[Extrait à lire]
Définition[modifier | modifier le code]

Palmer traduit le terme Makr par finesse, complot ou stratagème[2] mais Goldziher lui conserve l'idée d'intrigue[3].

La racine MKR tient une place importante dans le Coran, tout comme KYD, autre nuance de la ruse. Associée aux actions humaines, ces racines possèdent un sens majoritairement péjoratif. Dans le cadre d'une action divine, elle possède une dimension méliorative[1]. Goldziher minimise le sens de kaid par rapport au makr[4]. Brunschvig considère que cette distinction n'est pas démontrée. D'autres racines comme hd ou ibrâm appuient cette tromperie divine[1].
[/Extrait à lire]
Consigne de travail: Prolongez l'extrait consacré à la ruse dans le Coran en enchaînant directement sur sa dernière phrase.
[Données fournies]
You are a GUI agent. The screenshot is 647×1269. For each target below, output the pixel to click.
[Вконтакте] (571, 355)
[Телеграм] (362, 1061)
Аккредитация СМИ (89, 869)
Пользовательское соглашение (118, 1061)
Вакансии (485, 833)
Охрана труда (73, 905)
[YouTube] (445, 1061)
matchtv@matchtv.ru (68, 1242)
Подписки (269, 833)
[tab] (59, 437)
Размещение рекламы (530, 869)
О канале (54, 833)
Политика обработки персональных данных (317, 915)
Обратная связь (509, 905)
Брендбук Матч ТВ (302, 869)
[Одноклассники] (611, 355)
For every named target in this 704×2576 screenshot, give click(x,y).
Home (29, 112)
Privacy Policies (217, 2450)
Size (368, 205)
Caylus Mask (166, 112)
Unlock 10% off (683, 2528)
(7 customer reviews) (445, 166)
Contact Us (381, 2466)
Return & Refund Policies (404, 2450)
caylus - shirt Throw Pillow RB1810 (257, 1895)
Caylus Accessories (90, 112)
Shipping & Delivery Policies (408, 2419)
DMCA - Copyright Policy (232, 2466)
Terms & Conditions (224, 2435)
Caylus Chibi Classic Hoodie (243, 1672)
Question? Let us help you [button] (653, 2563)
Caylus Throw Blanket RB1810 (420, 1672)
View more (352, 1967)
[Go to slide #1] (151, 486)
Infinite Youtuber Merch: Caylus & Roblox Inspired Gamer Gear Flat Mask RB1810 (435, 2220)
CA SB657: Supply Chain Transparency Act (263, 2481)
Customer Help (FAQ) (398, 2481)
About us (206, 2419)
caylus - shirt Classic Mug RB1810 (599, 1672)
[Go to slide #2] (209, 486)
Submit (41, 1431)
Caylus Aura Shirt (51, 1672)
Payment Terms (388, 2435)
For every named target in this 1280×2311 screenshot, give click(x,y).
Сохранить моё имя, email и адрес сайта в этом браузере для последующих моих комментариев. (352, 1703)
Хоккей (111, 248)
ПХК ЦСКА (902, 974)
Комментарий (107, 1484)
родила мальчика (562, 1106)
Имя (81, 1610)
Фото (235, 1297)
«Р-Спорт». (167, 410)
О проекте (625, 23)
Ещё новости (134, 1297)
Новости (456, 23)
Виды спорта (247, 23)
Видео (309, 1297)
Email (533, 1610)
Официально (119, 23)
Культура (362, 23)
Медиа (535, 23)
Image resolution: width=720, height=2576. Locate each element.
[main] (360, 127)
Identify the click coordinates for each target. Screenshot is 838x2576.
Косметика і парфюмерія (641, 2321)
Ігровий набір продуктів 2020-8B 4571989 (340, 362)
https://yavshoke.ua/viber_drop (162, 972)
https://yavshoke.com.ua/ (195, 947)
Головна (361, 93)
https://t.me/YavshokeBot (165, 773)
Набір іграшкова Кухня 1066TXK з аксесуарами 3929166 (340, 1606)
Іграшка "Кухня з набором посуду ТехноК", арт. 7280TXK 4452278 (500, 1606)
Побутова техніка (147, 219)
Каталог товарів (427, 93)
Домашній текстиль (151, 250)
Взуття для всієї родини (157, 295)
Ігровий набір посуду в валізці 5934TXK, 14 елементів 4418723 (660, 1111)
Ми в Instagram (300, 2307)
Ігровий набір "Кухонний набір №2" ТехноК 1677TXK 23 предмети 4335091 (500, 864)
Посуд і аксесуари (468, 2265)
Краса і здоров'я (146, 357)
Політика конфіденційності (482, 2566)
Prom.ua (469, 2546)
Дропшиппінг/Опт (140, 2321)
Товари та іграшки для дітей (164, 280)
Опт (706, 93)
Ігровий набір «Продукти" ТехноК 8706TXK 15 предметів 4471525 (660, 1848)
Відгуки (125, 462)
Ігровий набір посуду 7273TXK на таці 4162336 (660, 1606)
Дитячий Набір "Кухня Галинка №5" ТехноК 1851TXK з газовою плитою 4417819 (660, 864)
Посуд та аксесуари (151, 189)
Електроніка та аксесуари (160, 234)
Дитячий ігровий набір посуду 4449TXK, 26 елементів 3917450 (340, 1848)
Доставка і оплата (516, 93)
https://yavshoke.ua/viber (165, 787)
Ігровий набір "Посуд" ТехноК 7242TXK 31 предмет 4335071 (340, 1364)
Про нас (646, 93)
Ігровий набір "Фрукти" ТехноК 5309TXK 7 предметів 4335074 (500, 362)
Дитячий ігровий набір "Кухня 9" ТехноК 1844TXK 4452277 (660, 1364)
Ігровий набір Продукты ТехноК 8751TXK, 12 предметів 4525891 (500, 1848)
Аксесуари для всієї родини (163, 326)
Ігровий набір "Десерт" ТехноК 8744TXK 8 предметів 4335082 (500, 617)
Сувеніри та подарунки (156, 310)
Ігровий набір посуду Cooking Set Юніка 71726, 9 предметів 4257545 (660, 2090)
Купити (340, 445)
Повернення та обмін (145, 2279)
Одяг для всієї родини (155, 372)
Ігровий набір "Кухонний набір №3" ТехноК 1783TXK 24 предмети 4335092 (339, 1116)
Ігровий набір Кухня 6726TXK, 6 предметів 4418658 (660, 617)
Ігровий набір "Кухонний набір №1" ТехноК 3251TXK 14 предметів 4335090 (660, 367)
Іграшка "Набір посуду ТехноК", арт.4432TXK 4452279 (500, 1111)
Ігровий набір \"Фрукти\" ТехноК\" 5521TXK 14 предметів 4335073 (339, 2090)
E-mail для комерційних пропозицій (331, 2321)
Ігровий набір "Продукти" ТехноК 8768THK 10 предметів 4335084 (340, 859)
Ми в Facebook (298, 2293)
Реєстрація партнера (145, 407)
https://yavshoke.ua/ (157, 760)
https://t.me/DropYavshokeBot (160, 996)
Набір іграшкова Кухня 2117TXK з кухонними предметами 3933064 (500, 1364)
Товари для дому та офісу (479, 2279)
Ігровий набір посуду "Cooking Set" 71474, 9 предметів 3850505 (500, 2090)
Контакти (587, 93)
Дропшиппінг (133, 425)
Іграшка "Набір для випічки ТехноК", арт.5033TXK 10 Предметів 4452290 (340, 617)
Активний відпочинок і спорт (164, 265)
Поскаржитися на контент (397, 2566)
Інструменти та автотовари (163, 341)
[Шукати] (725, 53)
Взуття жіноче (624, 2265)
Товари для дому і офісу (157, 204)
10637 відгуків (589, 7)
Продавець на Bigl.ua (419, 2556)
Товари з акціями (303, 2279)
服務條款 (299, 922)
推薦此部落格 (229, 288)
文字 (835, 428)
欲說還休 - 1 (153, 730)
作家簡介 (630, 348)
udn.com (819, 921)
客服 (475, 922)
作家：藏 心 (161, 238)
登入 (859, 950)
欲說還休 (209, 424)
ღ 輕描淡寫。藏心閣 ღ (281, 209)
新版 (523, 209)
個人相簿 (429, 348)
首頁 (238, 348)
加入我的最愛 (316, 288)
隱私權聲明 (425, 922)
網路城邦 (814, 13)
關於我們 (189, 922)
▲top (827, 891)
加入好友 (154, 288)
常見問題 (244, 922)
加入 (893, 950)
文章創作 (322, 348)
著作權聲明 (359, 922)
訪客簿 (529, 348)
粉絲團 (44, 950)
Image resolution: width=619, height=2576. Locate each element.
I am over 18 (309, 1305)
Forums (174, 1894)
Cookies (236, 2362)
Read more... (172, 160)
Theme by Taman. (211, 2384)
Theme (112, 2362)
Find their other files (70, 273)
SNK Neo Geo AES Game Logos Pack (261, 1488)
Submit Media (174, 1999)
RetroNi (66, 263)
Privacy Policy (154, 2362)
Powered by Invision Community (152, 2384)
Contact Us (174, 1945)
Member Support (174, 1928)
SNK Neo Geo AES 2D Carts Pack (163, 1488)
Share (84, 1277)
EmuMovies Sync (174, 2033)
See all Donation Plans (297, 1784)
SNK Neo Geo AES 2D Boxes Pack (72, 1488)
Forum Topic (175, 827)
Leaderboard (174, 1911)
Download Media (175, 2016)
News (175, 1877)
[/Données fournies]
Réponse attendue:
« Les expressions en cause, comme on l'a décrit « sont peut-être adaptées a la mentalité des guerriers pour qui la ruse est une preuve d’habileté et de savoir-faire ». Le combat a main armée pour assurer la victoire de l'Islam fait partie des incitations coraniques ; or « la guerre est une ruse » enseigne un vieux proverbe arabe »[1]

Si le rusé, le machinateur ne fait pas partie des 99 noms canoniques d'Allah, celui d'hair al-makirin est parfois rajoutés[1].

L'existence du mal est perçu, par l'islam, comme une ruse d'Allah en vue de mettre le fidèle à l'épreuve[5]. Le makr divin vise particulièrement les humains qui commettent le makr selon le principe que « Dieu est plus prompt en fait de machination »[1],[6]

Le concept de makr a particulièrement été approfondi dans le courant mystique[1].

Fondement scripturaire[modifier | modifier le code]

Plusieurs versets sont cités pour expliciter cette idée de machination divine[3] :

(Coran 8, 30) : « (Et rappelle-toi) le moment où les mécréants complotaient contre toi pour t’emprisonner ou t’assassiner ou te bannir. Ils complotèrent, mais Allah a fait échouer leur complot, et Allah est le meilleur en stratagèmes. »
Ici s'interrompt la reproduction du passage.